A permutation cipher is a very old form of cryptography. It works by moving letters around in a pre-defined pattern, so can be applied easily by hand. This also means the letter frequencies of the plaintext are preserved.

### Key generation

This is a block cipher, so first decide the size of the block you want (n), in this example I'll use 5 letters. Using a block size equal to the length of the message is equivalent to just shuffling all the letters, there will be no distinguishable pattern. The longer the block length, the more secure the message. Of course, you don't have to use letters, you can use bits. The key itself consists of an ordered set of integers between 1 and n. Randomly swop pairs of numbers until you're satisfied.

1) 1 2 3 4 5
2) 5 2 3 4 1
3) 2 5 3 4 1
4) 2 5 1 4 3
5) 2 4 1 5 3

Now I'll use *5* as the key as it looks random enough, so lets get to applying it.

### Enciphering

My message is:

LOREM IPSUM DOLOR SITAM ETCON SECTE TUERA DIPIS CINGE LITXX

Now in each block, I re-arrange it in the order shown in the key, so the first element in the ciphertext is the 2nd element from the plaintext. This means the ciphertext corresponding to my message and key is:

OELMR PUIMS OODRL IASMT TOENC ETSEC URTAE IIDSP IGCEN IXLXT

As you can see, the secrecy of the message isn't brilliant, some things will be easy to spot straight off. Due to the massive redundancy in human language it is sometimes possible to break a cipher just by reading it.

### Deciphering

To reverse the process you need to find the inverse key; that is the key that reverts the permutation the normal key creates. The value of an element is the position of that element in the key. In this case, the key is:

[2, 4, 1, 5, 3]

and the inverse is

[3, 1, 5, 2, 4]

### Code

If you want to try this cipher out yourself, here is the python implementation I wrote to speed up this write-up:

def decrypt(cipher, ciphertext):
return encrypt(inverse_key(cipher), ciphertext)
def encrypt(cipher, plaintext):
plaintext = "".join(plaintext.split(" ")).upper()
ciphertext = ""
for pad in range(0, len(plaintext)%len(cipher)*-1%len(cipher)):
plaintext += "X"
for offset in range(0, len(plaintext), len(cipher)):
for element in [a-1 for a in cipher]:
ciphertext += plaintext[offset+element]
ciphertext += " "
return ciphertext[:-1]
def inverse_key(cipher):
inverse = []
for position in range(min(cipher),max(cipher)+1,1):
inverse.append(cipher.index(position)+1)
return inverse

To encrypt, run:

cipher = [2,4,1,5,3]
plaintext = "LOREM IPSUM DOLOR SITAM ETCON SECTE TUERA DIPIS CINGE LITXX"
ciphertext = encrypt(cipher, plaintext)

### Decrypt

To encrypt, run:

cipher = [2,4,1,5,3]
ciphertext = "OELMR PUIMS OODRL IASMT TOENC ETSEC URTAE IIDSP IGCEN IXLXT"
plaintext = decrypt(cipher, ciphertext)

Simple enough, eh?

### Flaws

Brute forcing this is **very** easy. An example is generating every key combination and applying to the ciphertext, then looking for "THE", "TH", "HE" or other trigrams/bigrams common in the source language.

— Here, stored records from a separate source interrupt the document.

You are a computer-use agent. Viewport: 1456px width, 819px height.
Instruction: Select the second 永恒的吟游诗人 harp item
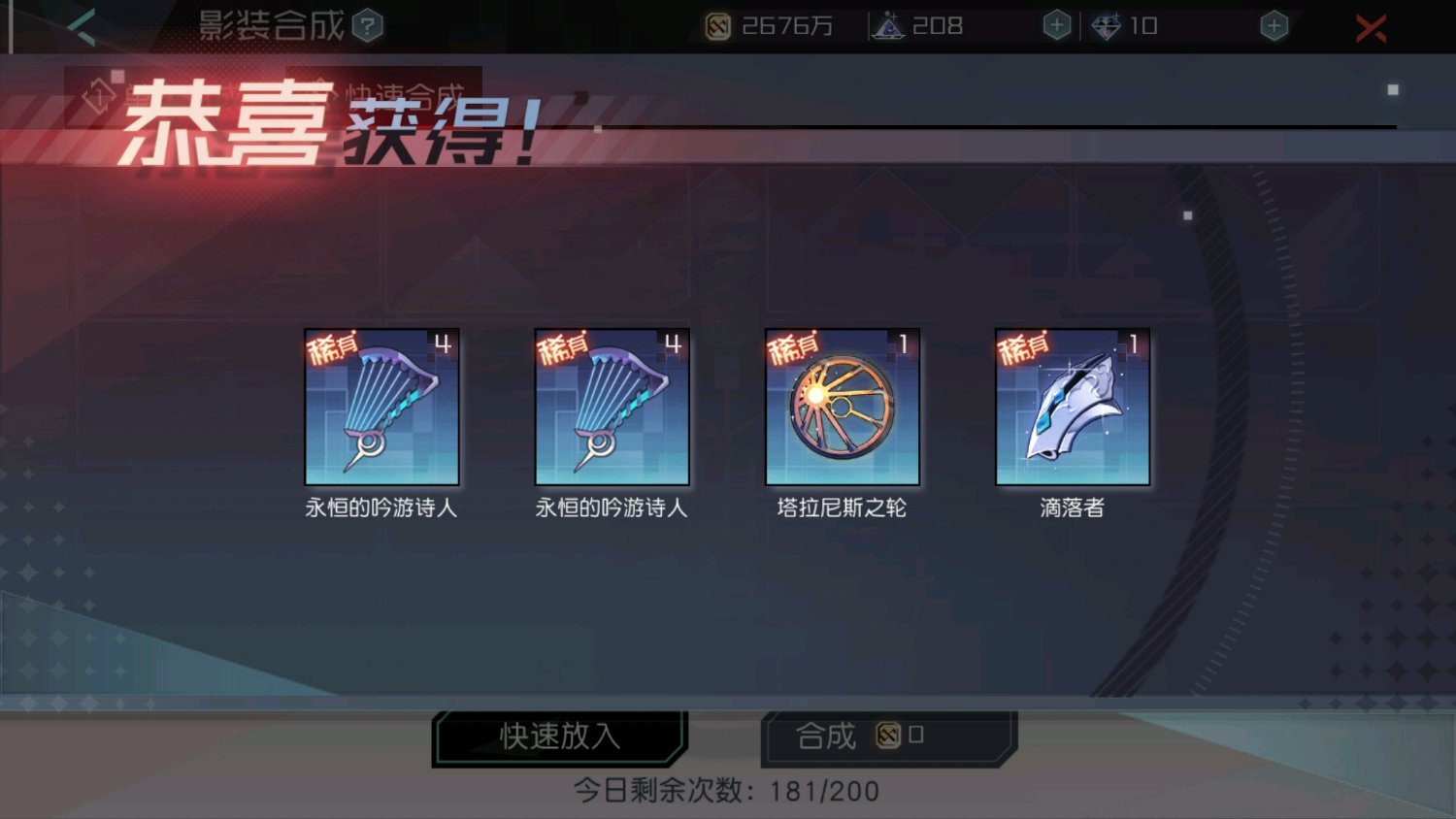tap(612, 407)
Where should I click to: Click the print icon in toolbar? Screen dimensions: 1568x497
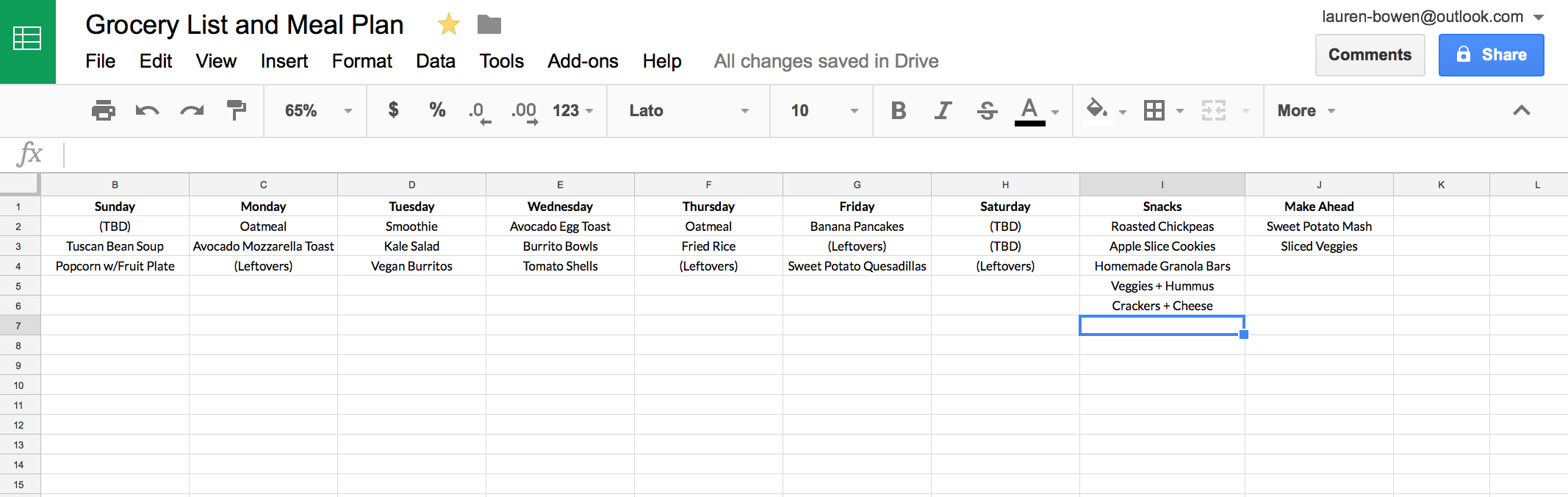pyautogui.click(x=104, y=110)
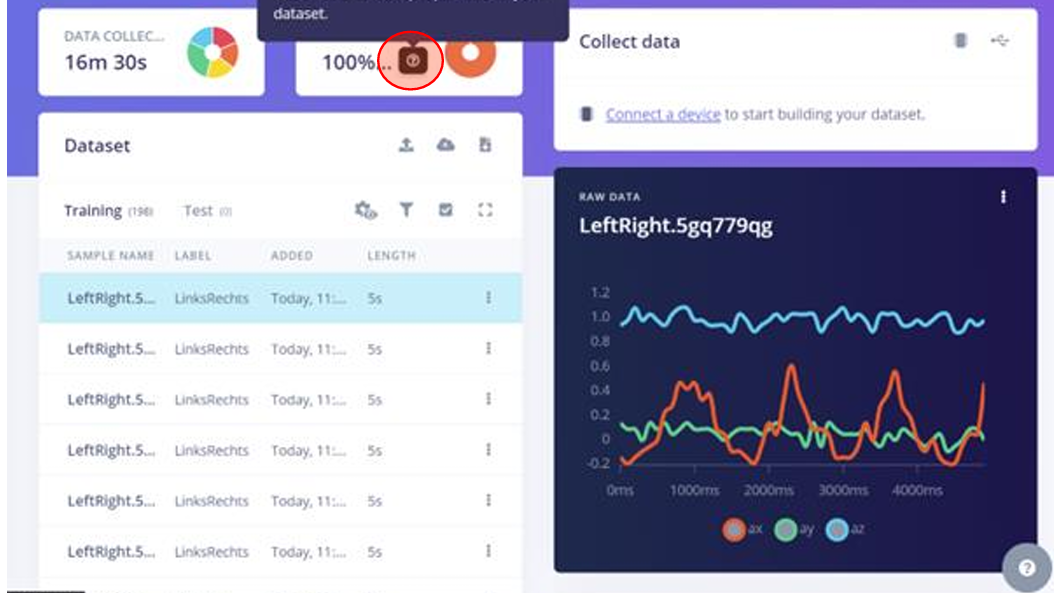
Task: Open the raw data panel three-dot menu
Action: tap(1003, 198)
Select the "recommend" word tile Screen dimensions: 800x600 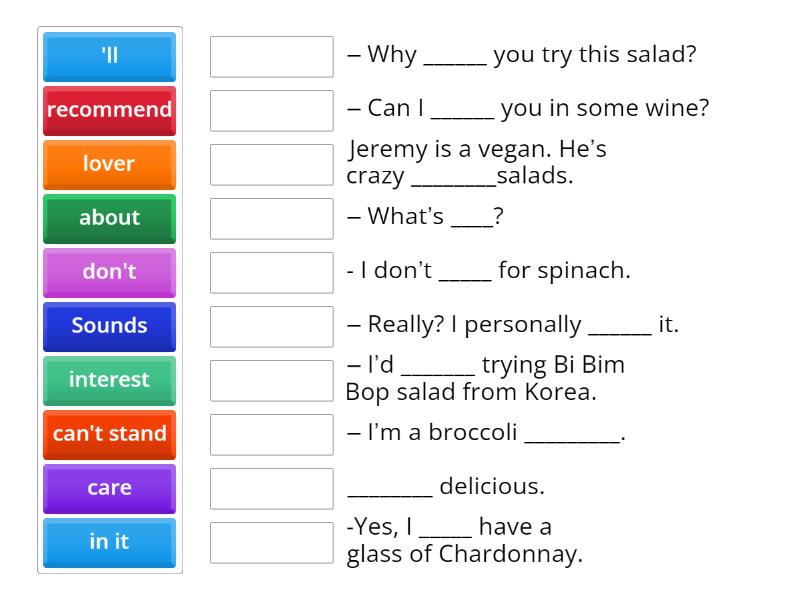pyautogui.click(x=109, y=111)
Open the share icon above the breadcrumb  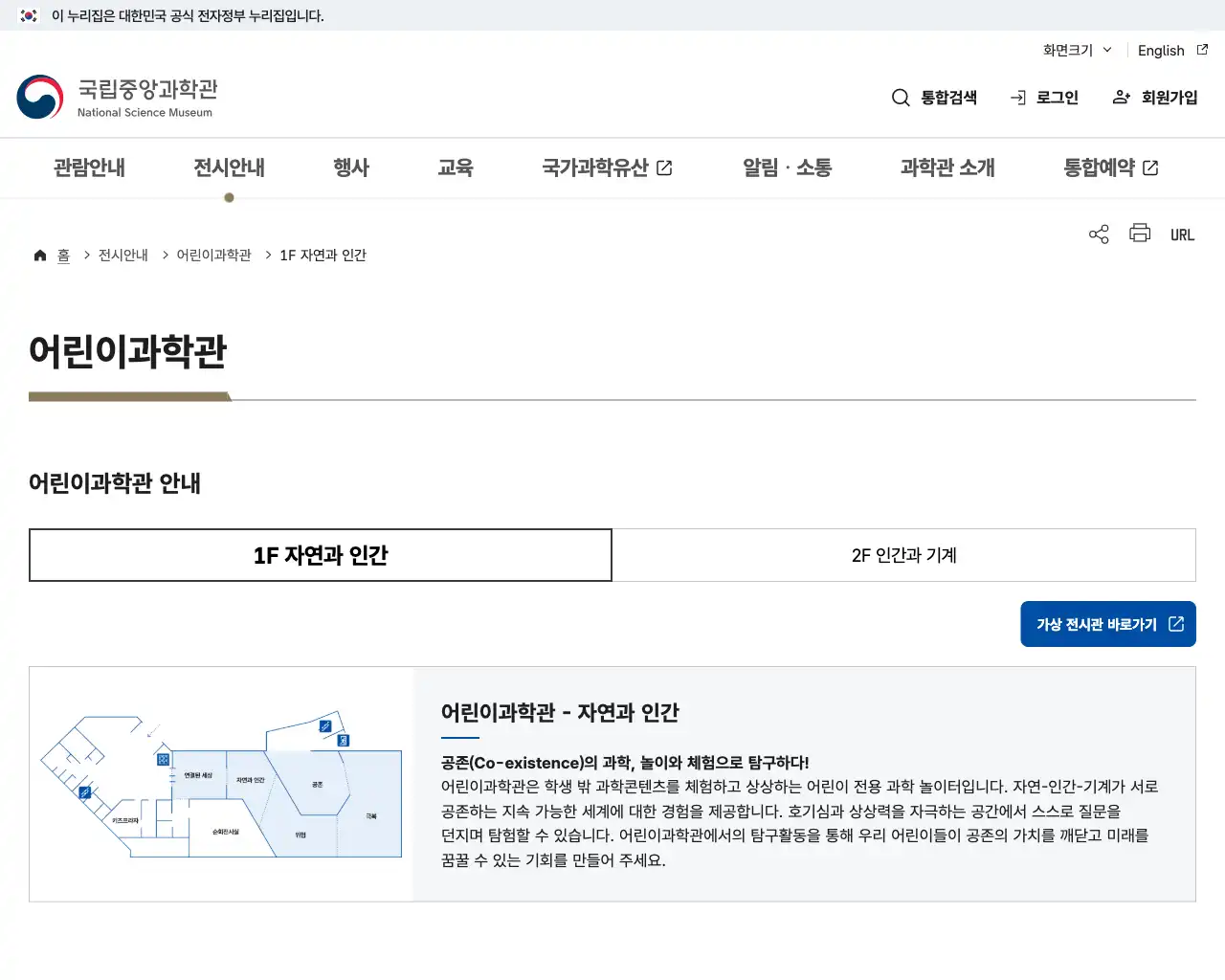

As previously stated, sometimes it's possible for a human to break the enciphering just by looking at it, as each letter of the English language has a LOT of redundancy.

Also, the string must be padded. I used "X" which is pretty obvious. This will allow people to see how long the plaintext string is. Another problem is the ciphertext length will always be a multiple of the block length.